I would suggest making this a draft and working through the issue some more until it can be determined how to best address the underlying problem.
Sounds good. I am actively working on reproducing this in a simplified form factor. I will make this a DRAFT until I have something more concrete in place to show the issue.
@jbertram I just pushed an additional update that changes SimpleAddressManager.addressWasUsed(). It fixes the second issue I referenced in the repro. The repro appears to be completely fixed when using this change. All unit tests pass in the build, but it can definitely use some scrutiny.
In poking around the changes in this area, the issue that I'm seeing seems very similar to ARTEMIS-4162..
I will run a few tests on this...
This is a legitimate issue. From what I've seen, removal of the duplicate cache is only triggered when a binding on the address is removed. Removing the address won't do it.
I've got a relevant commit on https://github.com/jbertram/artemis/tree/ARTEMIS-5773.
Just a note on this. We have been testing this on our scale systems and see that it is indeed stable. Memory and storage are not bloating and the system has been running smoothly for 1-2 weeks. If you require any code changes I’d be happy to get it tested on our end to verify.
@jbertram perhaps we add both things...
is your fix also removing DuplicateCache and other things?

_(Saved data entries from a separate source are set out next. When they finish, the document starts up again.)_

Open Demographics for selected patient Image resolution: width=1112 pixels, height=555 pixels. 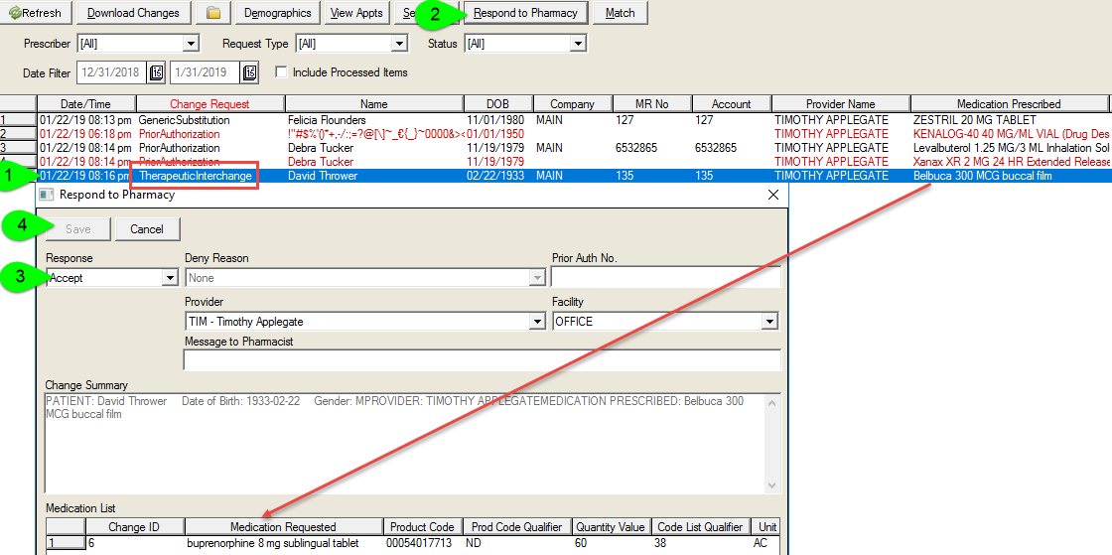point(277,13)
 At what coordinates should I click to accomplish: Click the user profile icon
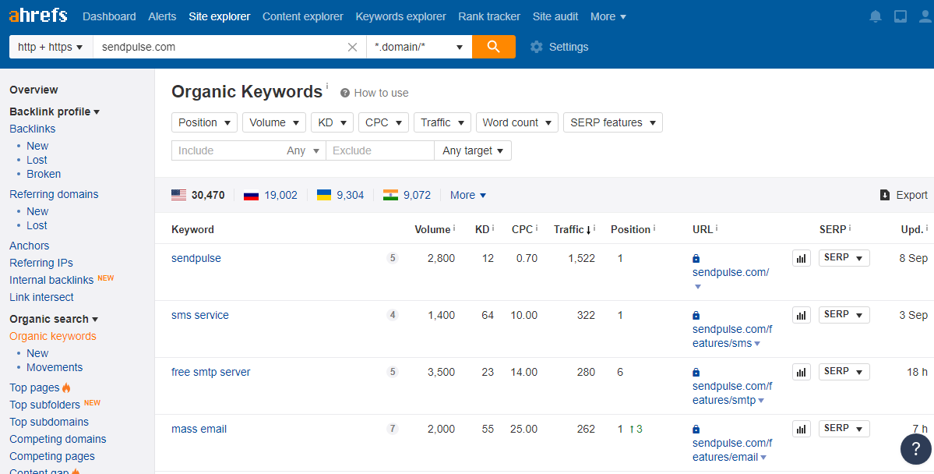(x=925, y=16)
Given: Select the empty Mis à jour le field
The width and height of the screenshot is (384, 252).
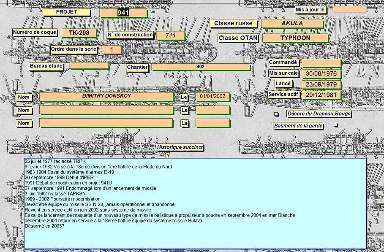Looking at the screenshot, I should 349,9.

The fix removes the duplicate cache and changes the criteria a little bit on address removal. If you could give that a second look I think that would be good
I mixed your branch with Justin's on a CI, and the following tests are failing. I will have to take a close look
Run / Test / 4 / org.apache.activemq.artemis.tests.integration.client.AutoDeleteAddressTest.testAutoDeleteAddressWithWildcardSubscriptionAndUsageCheck Run / Test / 0 / org.apache.activemq.artemis.tests.integration.cluster.distribution.NettyOneWayTwoNodeClusterTest.testWildcardSubscription Run / Test / 0 / org.apache.activemq.artemis.tests.integration.cluster.distribution.OnewayTwoNodeClusterTest.testWildcardSubscription Run / Test / 3 / org.apache.activemq.artemis.tests.integration.client.WildCardRoutingTest.testWildcardRoutingIncrementsMessageCount Run / Test / 3 / org.apache.activemq.artemis.tests.integration.cluster.failover.PageCleanupWhileReplicaCatchupTest.testPageCleanup Run / Test / 2 / org.apache.activemq.artemis.tests.integration.DuplicateDetectionTest.testDuplicateCachePersisted2() persistentCache=true Run / Test / 2 / org.apache.activemq.artemis.tests.integration.DuplicateDetectionTest.testDuplicateCachePersisted2() persistentCache=false Run / Test / 2 / org.apache.activemq.artemis.tests.integration.DuplicateDetectionTest.testPersistXA1() persistentCache=true Run / Test / 2 / org.apache.activemq.artemis.tests.integration.DuplicateDetectionTest.testDuplicateCachePersisted() persistentCache=true Run / Test / 2 / org.apache.activemq.artemis.tests.integration.DuplicateDetectionTest.testDuplicateCachePersisted() persistentCache=false Run / Test / 2 / org.apache.activemq.artemis.tests.integration.DuplicateDetectionTest.testPersistTransactional() persistentCache=true Run / Test / 2 / org.apache.activemq.artemis.tests.integration.mqtt5.spec.controlpackets.PublishTests.testRetainHandlingOne Run / Test / 1 / org.apache.activemq.artemis.tests.integration.amqp.connect.AMQPBridgeToQueueTest.testBridgeRecoversLinkAfterFirstReceiverFailsWithResourceNotFound Run / Test / 1 / org.apache.activemq.artemis.tests.integration.cluster.distribution.SimpleSymmetricClusterTest.testX
This was replaced by #6153.